Alicia en el País de las Maravillas
Alicia en el País de las Maravillas Cuando llegaron, el Rey y la Reina de Corazones ya estaban sentados en sus tronos. Los rodeaba una gran multitud compuesta por toda clase de pajaritos y bestias y el mazo entero de la baraja. La Sota, de pie ante ellos, estaba encadenada, y un soldado a cada lado la custodiaba. Cerca del Rey estaba el Conejo Blanco, con una trompeta en una mano y un rollo de pergamino en la otra.
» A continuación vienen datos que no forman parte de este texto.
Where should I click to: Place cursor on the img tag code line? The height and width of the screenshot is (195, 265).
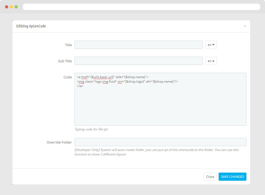pos(127,82)
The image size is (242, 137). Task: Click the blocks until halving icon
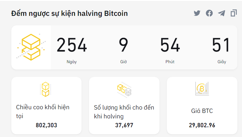[124, 89]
En el centro mismo de la sala había una mesa y, sobre ella, una gran bandeja de tartas: se veían tan apetitosas que a Alicia, al mirarlas, se le hacía la boca agua. «¡Ojalá acabe el juicio y empiece el piscolabis!», pensó. Pero como parecía improbable que esto sucediera, se puso a examinar todo el lugar, simplemente por pasar el rato.
Alicia nunca había estado en un tribunal de justicia, pero algo había leído en los libros y se sentía encantada al comprobar que sabía el nombre de casi todo lo que había allí. «Este, por su gran peluca —se dijo—, debe de ser el juez.»
El juez, dicho sea de paso, era el Rey; y como llevaba la corona encajada sobre la peluca (si queréis ver su aspecto, mirad la primera ilustración del libro), no parecía nada cómodo y no estaba precisamente muy favorecido.